Problem details - For the word "China", search the records and show each line in which it occurs.

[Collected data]

[Start of section]

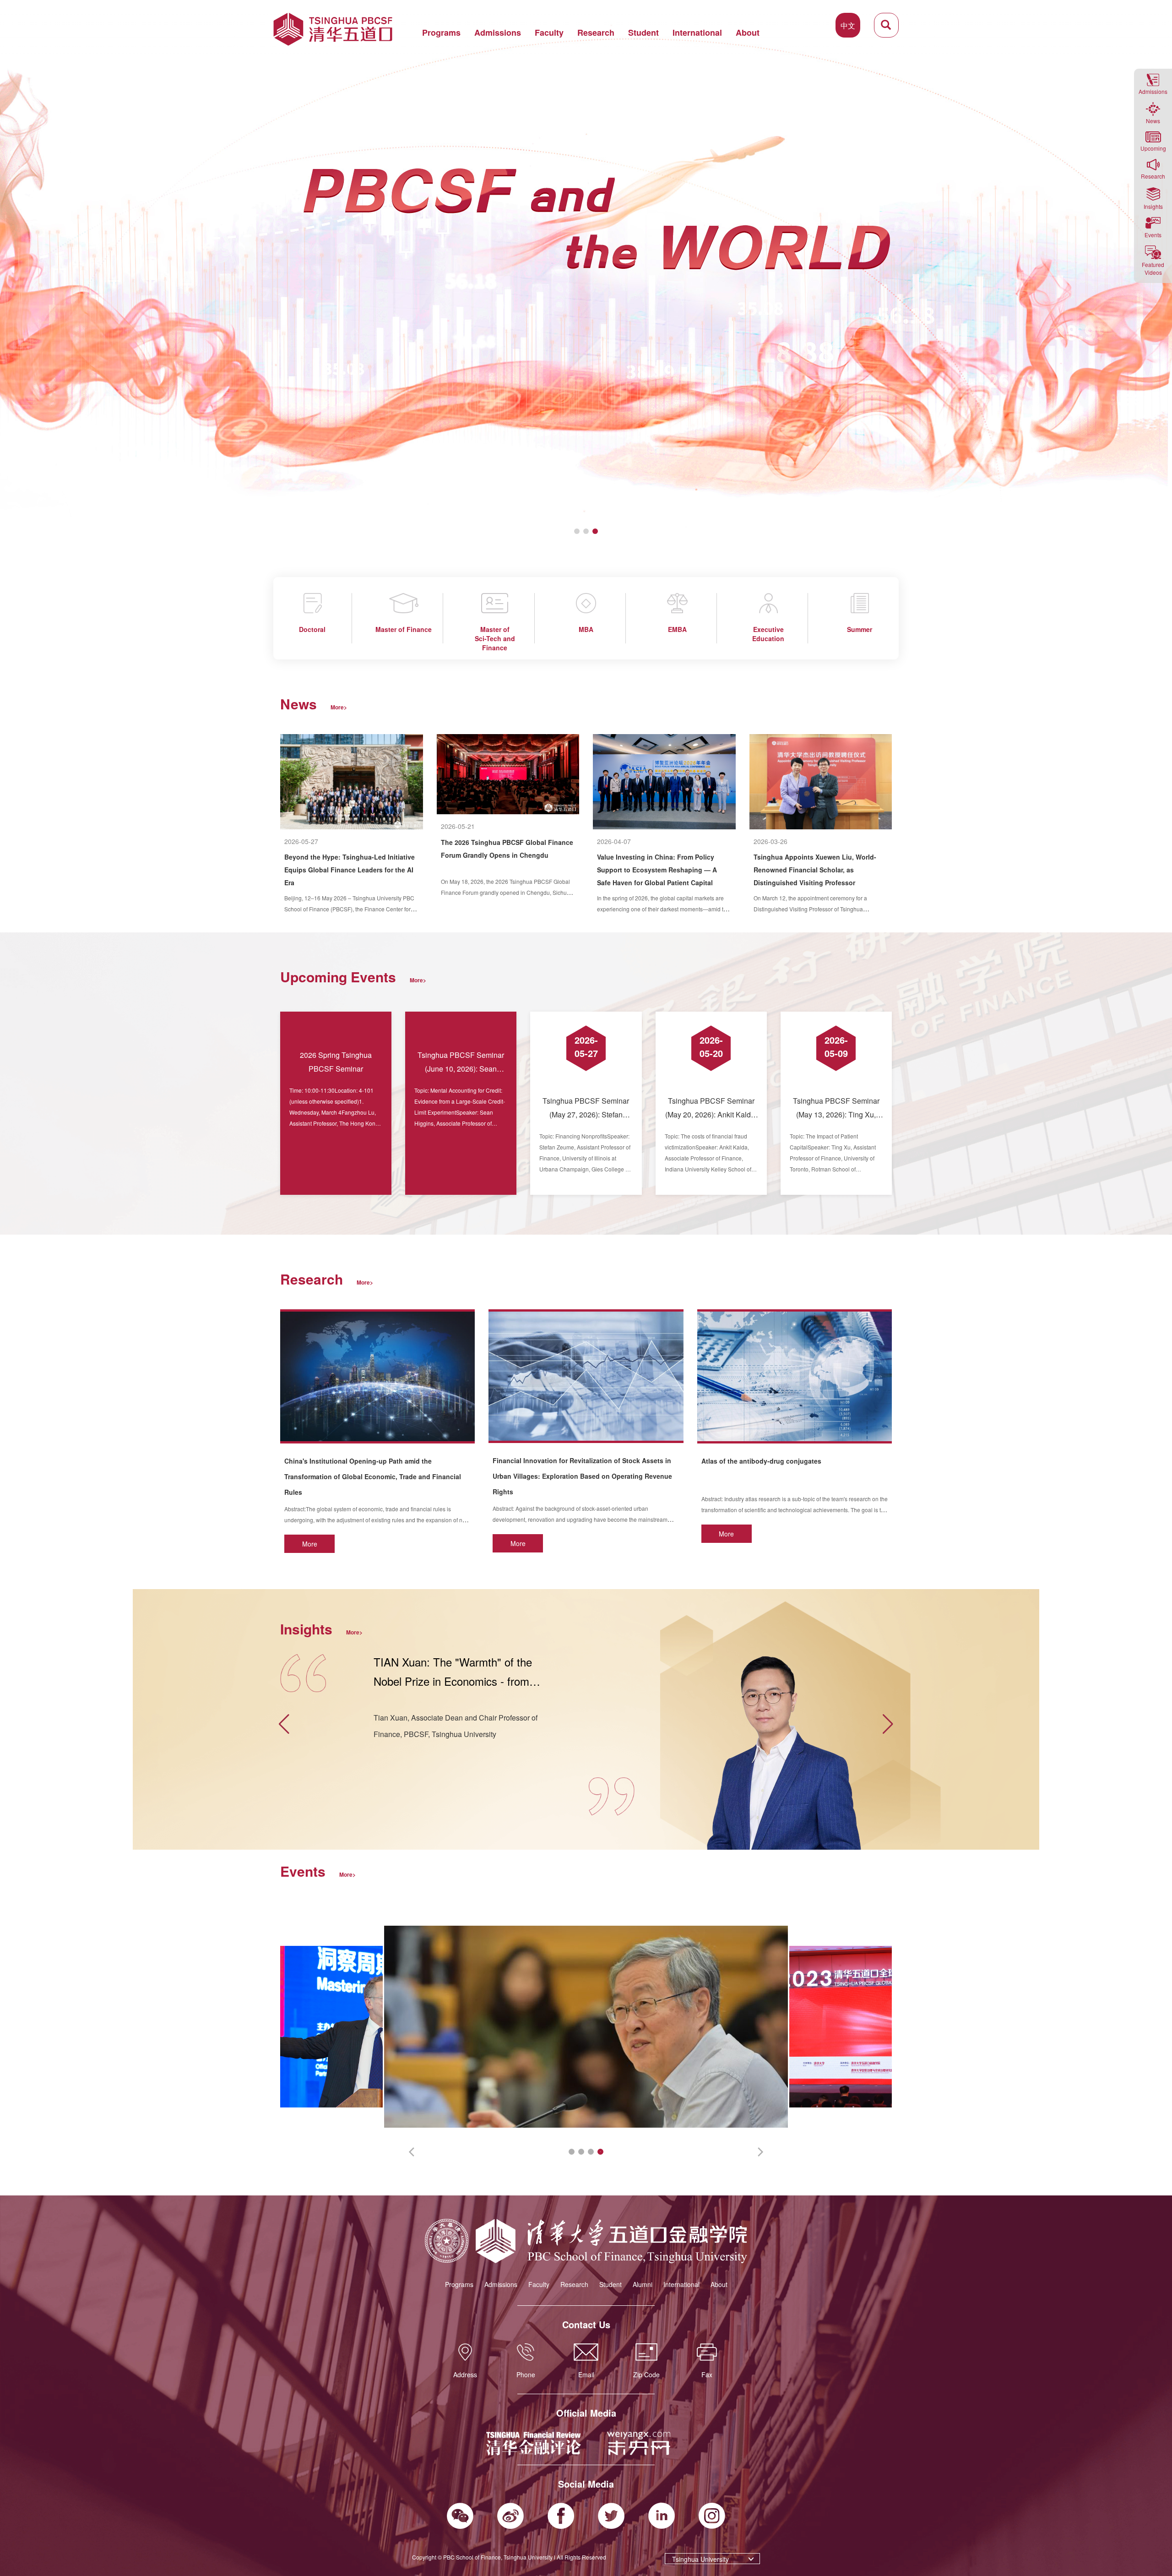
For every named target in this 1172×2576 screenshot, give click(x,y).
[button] (11, 275)
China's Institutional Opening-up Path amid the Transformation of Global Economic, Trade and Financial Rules (372, 1476)
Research (595, 32)
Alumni (642, 2284)
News (1153, 121)
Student (643, 32)
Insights (1153, 206)
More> (339, 707)
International (697, 32)
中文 (848, 25)
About (748, 32)
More (309, 1543)
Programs (441, 32)
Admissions (497, 32)
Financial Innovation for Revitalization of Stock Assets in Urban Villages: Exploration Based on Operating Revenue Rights (582, 1476)
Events (1153, 235)
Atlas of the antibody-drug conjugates (761, 1460)
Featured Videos (1153, 268)
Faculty (549, 32)
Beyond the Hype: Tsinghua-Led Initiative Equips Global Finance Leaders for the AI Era (349, 869)
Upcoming (1153, 148)
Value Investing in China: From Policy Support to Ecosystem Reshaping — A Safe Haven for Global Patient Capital (657, 869)
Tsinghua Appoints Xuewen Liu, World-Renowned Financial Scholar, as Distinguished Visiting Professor (815, 869)
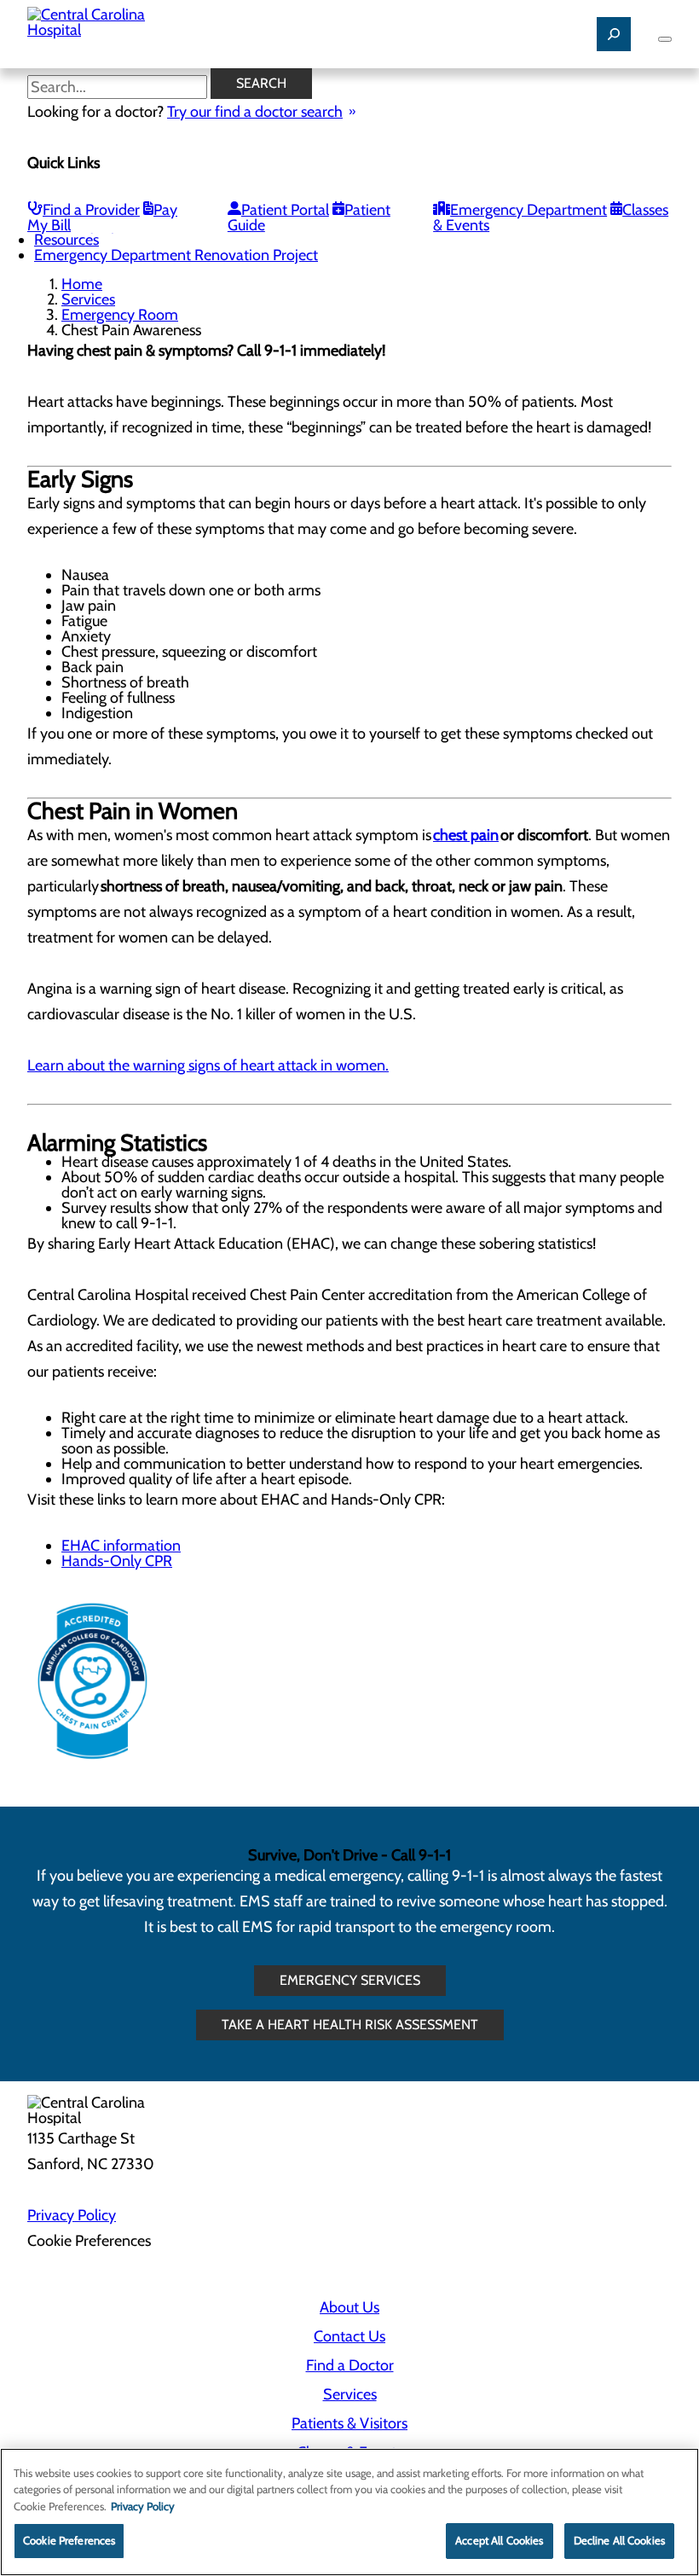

[End of section]

Written answer -
China's Institutional Opening-up Path amid the Transformation of Global Economic, Trade and Financial Rules (372, 1476)
Value Investing in China: From Policy Support to Ecosystem Reshaping — A Safe Haven for Global Patient Capital (657, 869)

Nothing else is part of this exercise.